Metabolic Disorders Associated with Autism
Recent research has demonstrated that autism spectrum disorder is associated with several metabolic disorders, including disorders of redox, methylation, folate, purine, tetrahydrobiopterin, carnitine, amino acid and mitochondrial metabolism. The association with metabolic disorders is important as such disorders may be amenable to treatment if the disruption in the metabolic pathway is detected and understood. Although it is important to better understand the appropriate treatments that could theoretically improve function of these pathways, empirical evidence for such treatments is much more helpful in guiding clinical therapy. Studies have documented improvement in autism symptoms with many of these treatments in clinical studies which range from case reports to well-controlled randomized trials. This presentation will review the metabolic disorders associated with autism that could be amenable to treatment and the evidence for the potential treatments.
Richard E. Frye, MD, PhD
Dr. Richard Frye is a Child Neurologist with expertise in neurodevelopmental and neurometabolic disorders. He received an MD and PhD in Physiology and Biophysics from Georgetown University. He completed a residency in Pediatrics at the University of Miami, Residency in Child Neurology and Fellowship in Behavioral Neurology and Learning Disabilities at Harvard University/Children’s Hospital Boston and Fellowship in Psychology at Boston University. He also received a Masters in Biomedical Science and Biostatistics from Drexel University. He holds board certifications in Pediatrics, and in Neurology with Special Competence in Child Neurology. Dr. Frye is a national leader in autism research. He has authored over 150 peer-reviewed publications and book chapters, and serves on several editorial boards.
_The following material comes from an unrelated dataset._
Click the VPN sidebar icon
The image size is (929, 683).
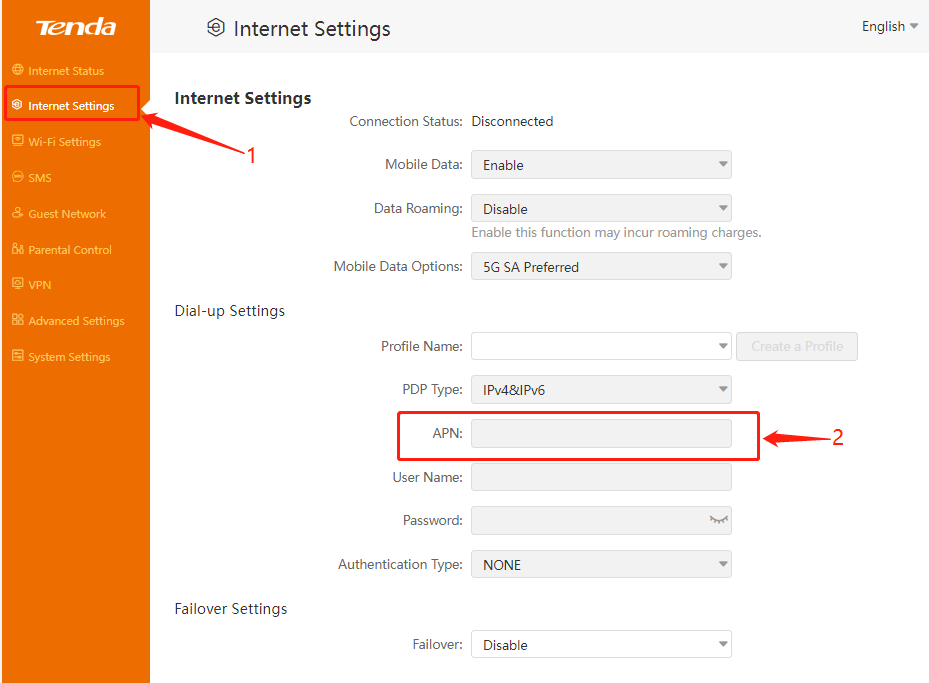tap(17, 284)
He has lead several clinical studies on children with autism spectrum disorder (ASD), including studies focusing on defining the clinical, behavioral, cognitive, genetic and metabolic characteristics of children with ASD and mitochondrial disease. He has conducted several clinical trials demonstrating the efficacy of safe and novel treatments that target underlying physiological abnormalities in children with ASD.